BEGIN Records provided

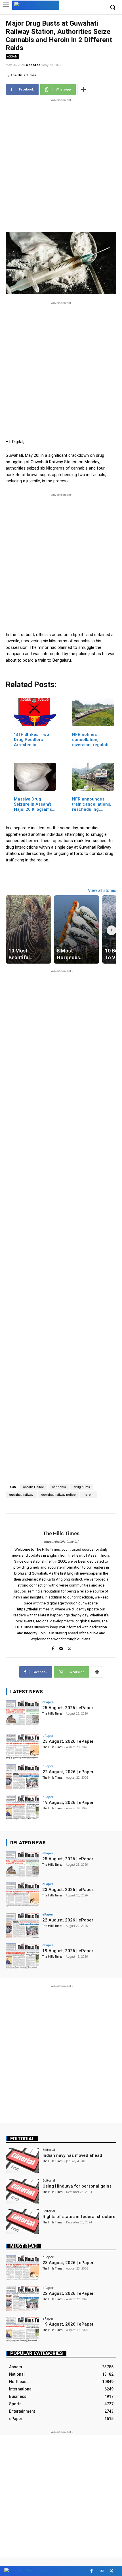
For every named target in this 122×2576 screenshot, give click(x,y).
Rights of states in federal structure (79, 2216)
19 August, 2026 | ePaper (68, 1802)
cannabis (59, 1487)
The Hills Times (23, 75)
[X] (69, 1647)
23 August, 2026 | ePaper (68, 1741)
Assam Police (33, 1487)
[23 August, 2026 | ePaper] (22, 1746)
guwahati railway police (58, 1495)
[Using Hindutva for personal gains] (22, 2191)
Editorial (22, 2138)
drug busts (82, 1487)
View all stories (102, 890)
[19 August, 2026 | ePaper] (22, 1807)
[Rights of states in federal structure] (22, 2221)
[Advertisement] (61, 164)
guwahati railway (21, 1495)
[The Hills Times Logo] (35, 5)
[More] (83, 89)
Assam (12, 56)
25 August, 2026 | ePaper (67, 1707)
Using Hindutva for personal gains (77, 2186)
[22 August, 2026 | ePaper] (22, 1776)
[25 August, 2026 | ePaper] (22, 1712)
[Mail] (61, 1647)
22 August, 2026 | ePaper (68, 1771)
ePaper (47, 1701)
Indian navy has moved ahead (72, 2155)
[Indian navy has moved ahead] (22, 2160)
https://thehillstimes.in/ (61, 1542)
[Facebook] (53, 1647)
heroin (89, 1495)
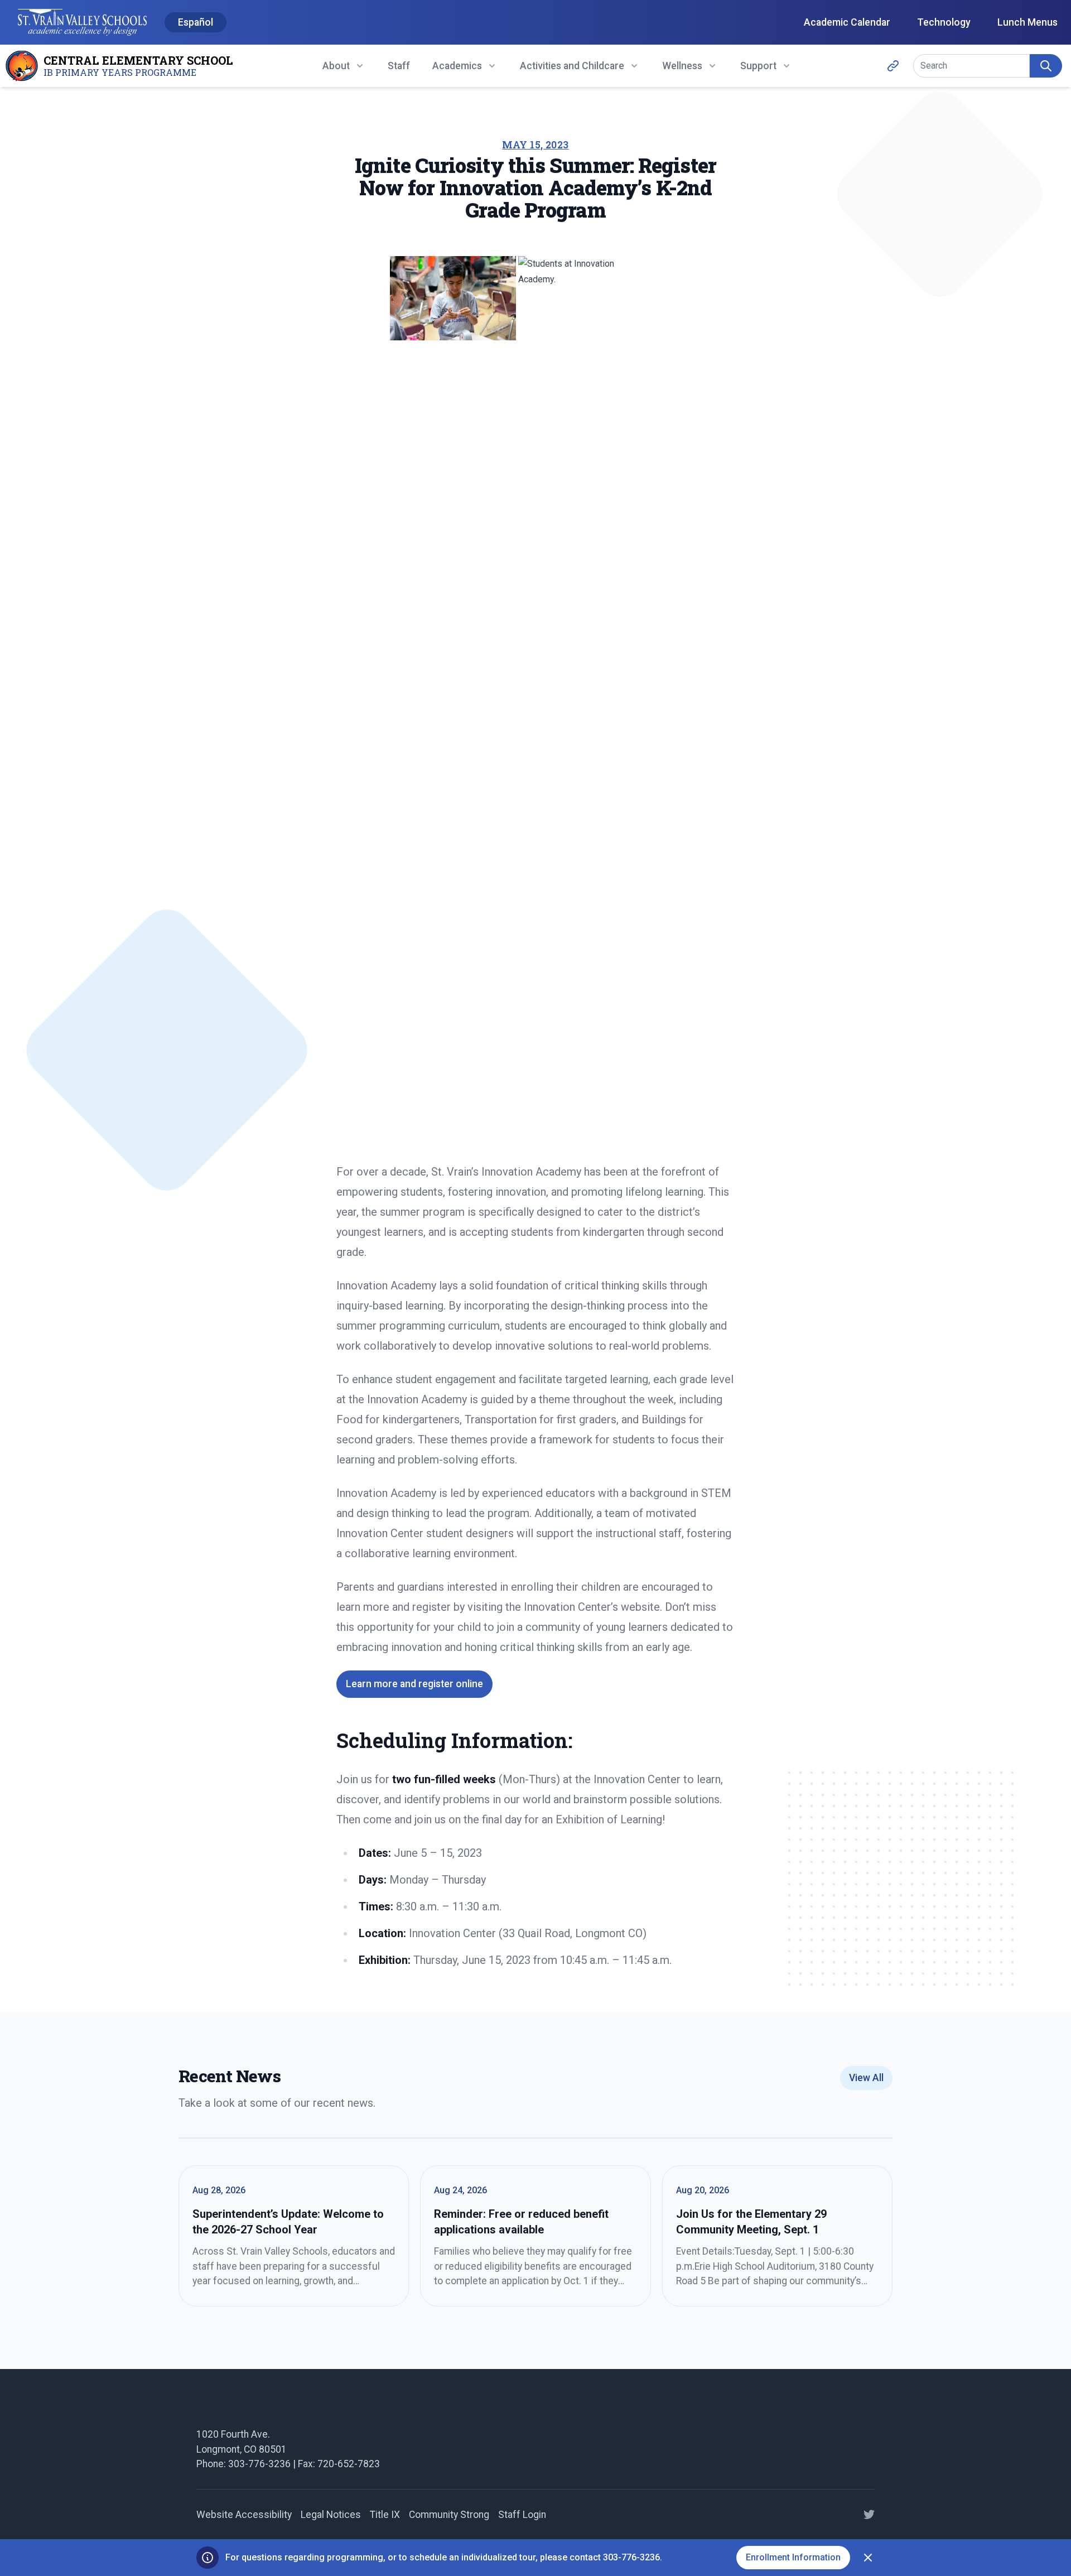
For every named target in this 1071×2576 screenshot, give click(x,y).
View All (866, 2077)
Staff (399, 65)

END Records provided

## Problem
In the reply, give again exactly the lines from the beginning of the entries above through the line with "23 August, 2026 | ePaper (68, 1741)"; pictures stay out.

## Answer to this task
For every named target in this 122×2576 screenshot, give click(x,y).
Rights of states in federal structure (79, 2216)
19 August, 2026 | ePaper (68, 1802)
cannabis (59, 1487)
The Hills Times (23, 75)
[X] (69, 1647)
23 August, 2026 | ePaper (68, 1741)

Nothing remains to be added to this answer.